RECORDS TO PROCESS:
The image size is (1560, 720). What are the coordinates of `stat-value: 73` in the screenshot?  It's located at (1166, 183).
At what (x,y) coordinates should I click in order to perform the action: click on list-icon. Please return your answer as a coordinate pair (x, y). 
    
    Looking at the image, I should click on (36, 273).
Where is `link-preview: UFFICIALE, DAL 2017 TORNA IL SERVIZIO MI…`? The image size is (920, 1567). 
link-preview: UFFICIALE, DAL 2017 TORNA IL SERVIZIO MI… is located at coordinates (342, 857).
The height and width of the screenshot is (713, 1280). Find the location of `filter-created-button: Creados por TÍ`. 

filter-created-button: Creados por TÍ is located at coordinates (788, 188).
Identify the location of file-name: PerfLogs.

WHAT YOU SHOULD DO: Rewrite all the items above, changing "image size" to "screen size" wherever it appears and keeping everything else the same.

RESPONSE AREA:
The screen size is (1560, 720). What are the coordinates of `stat-value: 73` in the screenshot?  It's located at (1166, 183).
At what (x,y) coordinates should I click in order to perform the action: click on list-icon. Please return your answer as a coordinate pair (x, y). 
    
    Looking at the image, I should click on (36, 273).
Where is `link-preview: UFFICIALE, DAL 2017 TORNA IL SERVIZIO MI…`? The screen size is (920, 1567). 
link-preview: UFFICIALE, DAL 2017 TORNA IL SERVIZIO MI… is located at coordinates (342, 857).
The height and width of the screenshot is (713, 1280). Find the location of `filter-created-button: Creados por TÍ`. 

filter-created-button: Creados por TÍ is located at coordinates (788, 188).
Identify the location of file-name: PerfLogs.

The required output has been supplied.